What to Consider when Starting Predictive Analytics at Your Institution
Heather Chapman, Weber State University; Craig Rudick, University of Kentucky; Drew Allen, Princeton University; Yuko Mulugetta, Ithaca College
Do leaders at your institution ask you for more and better data? Are you being asked to predict into the future how your students will behave, or what characteristics they will have? Have you considered using predictive analytics at your institution but don’t know where to start? If any of these fit your situation, this session may be for you. This open panel of four HEDW peers from both large and small campuses is intended to answer questions of those new to or considering using predictive analytics on their campuses. Any and all questions are welcome.

When Harry Met Sally, Again, After 3 Years of Courtship: A Retrospective on How Princeton Has Actively Supported Multiple BI Tools and Is Taking a Look into Their Futures
Ted Bross & Amy Such, Princeton University
This is a 3 year retrospective on the successes, failures and lessons learned at Princeton in actively supporting multiple BI platforms at the enterprise level. The original presentation, given at the 2016 HEDW Conference, mapped what and how this would be accomplished. This presentation compares those expectations with reality and also gives a glimpse into what happens next.

Where Did They Go: Using BI to Build an Institutional Repository for National Student Clearinghouse Data
Steven Lonn, Carson Phillips, Julie Martinez, Jeffrey Jenkins & Michael Filipiak, University of Michigan
The National Student Clearinghouse (NSC) has student enrollment information for over 98% of institutions in the United States – most institutions utilize this resource for ad-hoc queries. In this presentation, a team of institutional researchers and business intelligence professionals will describe how the University of Michigan has built one of the first known institutional data warehouses for NSC data.
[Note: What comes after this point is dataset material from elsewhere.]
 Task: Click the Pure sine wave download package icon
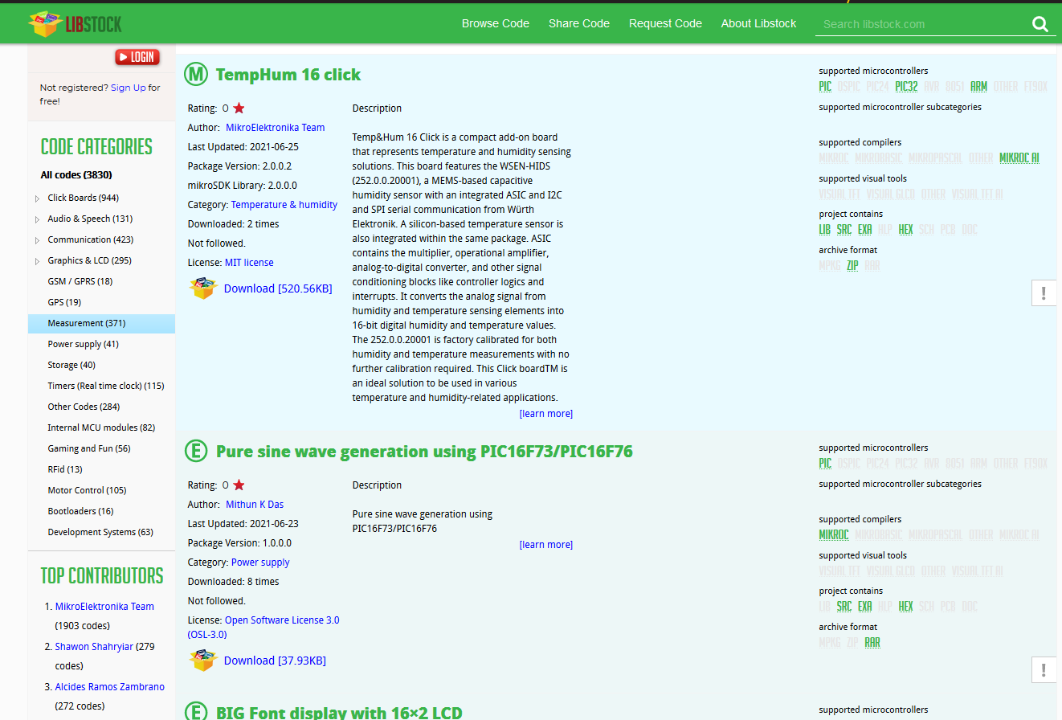203,660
The presenters will explain how this project has automated manual tasks and normalized data into student cohorts that can be used to answer key questions about students’ academic pathways that will hopefully lead to improved student success outcomes.
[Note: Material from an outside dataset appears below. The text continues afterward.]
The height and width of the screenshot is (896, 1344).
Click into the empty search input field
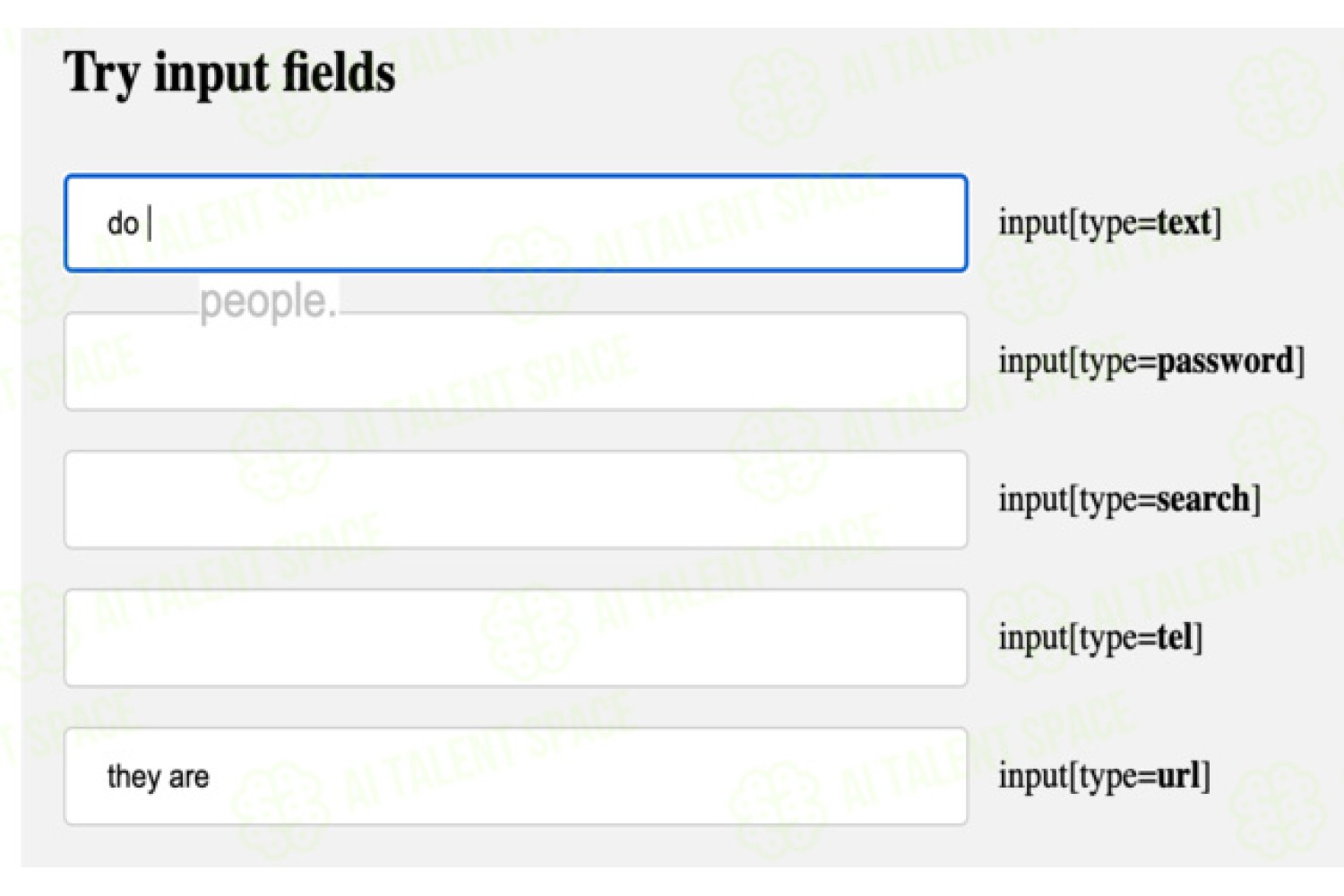(516, 499)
Workday Financial Data at Scale: The Good, the Bad and the Ugly
Jason Green & Esmeralda Angel, Arizona State University
Arizona State University’s journey to extracting data from Workday has been a long and winding one. What seemed doable at first, became difficult once live data was being loaded and soon became out of control. This presentation will discuss the patterns and tools we adopted to get this Workday data tamed—what worked well and what we had to partition into six thousand RaaS calls to work. Once we had the data in our Redshift Data Warehouse, there was still work to be done to do to keep our users happy.
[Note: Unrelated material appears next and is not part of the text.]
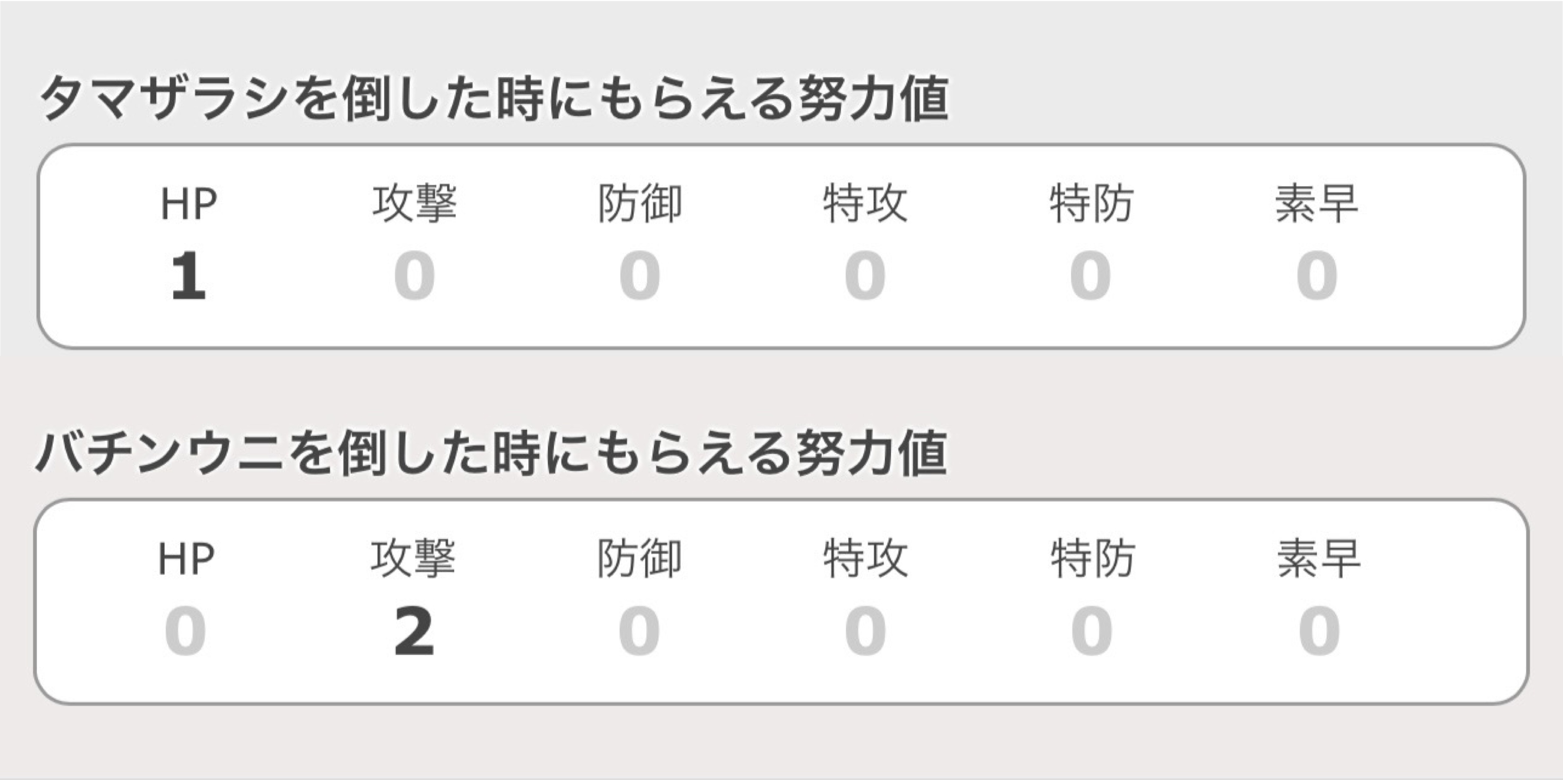The width and height of the screenshot is (1563, 784).
Task: Select 攻撃 label in タマザラシ panel
Action: pos(415,204)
Your Institution’s Data Superheroes – Use Their Power for Good
August Freda, University of Notre Dame
Explore the roles and attributes of typical Data Superheroes at your institution and how to leverage their expertise and influence for the good of the institution as a whole. These superheroes hold titles like: “Data Aggregator”, “Data Collector”, “Data Protector” and “Data Whisperer”. Each of these roles has their own particular set of data superpowers. Always with the best of intentions, over time their superpowers mask bad or missing data, “integrate-by-Excel” and spread data outside of security and access controls. But, this domain knowledge and their reputation within the institution can make a significant difference in improved data-driven decision making.